*Objective*. Copy the listing below line for line, with no changes.

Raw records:
———

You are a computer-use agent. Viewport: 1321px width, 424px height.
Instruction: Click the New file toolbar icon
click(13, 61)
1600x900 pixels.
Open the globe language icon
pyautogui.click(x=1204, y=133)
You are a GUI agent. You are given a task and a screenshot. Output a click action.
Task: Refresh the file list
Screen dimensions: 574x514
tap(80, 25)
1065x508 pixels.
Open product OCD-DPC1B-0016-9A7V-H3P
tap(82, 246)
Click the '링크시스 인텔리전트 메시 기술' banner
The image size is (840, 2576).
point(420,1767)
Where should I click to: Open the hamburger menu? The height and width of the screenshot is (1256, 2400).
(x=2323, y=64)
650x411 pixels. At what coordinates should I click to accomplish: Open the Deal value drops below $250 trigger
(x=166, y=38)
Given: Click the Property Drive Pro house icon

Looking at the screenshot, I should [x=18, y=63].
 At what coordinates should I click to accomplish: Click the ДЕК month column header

———

*Response below*.
You are a computer-use agent. Viewport: 1321px width, 424px height.
Instruction: Click the New file toolbar icon
click(13, 61)
1600x900 pixels.
Open the globe language icon
pyautogui.click(x=1204, y=133)
You are a GUI agent. You are given a task and a screenshot. Output a click action.
Task: Refresh the file list
Screen dimensions: 574x514
tap(80, 25)
1065x508 pixels.
Open product OCD-DPC1B-0016-9A7V-H3P
tap(82, 246)
Click the '링크시스 인텔리전트 메시 기술' banner
The image size is (840, 2576).
point(420,1767)
Where should I click to: Open the hamburger menu? The height and width of the screenshot is (1256, 2400).
(x=2323, y=64)
650x411 pixels. At what coordinates should I click to accomplish: Open the Deal value drops below $250 trigger
(x=166, y=38)
Given: Click the Property Drive Pro house icon

Looking at the screenshot, I should [x=18, y=63].
 At what coordinates should I click to accomplish: Click the ДЕК month column header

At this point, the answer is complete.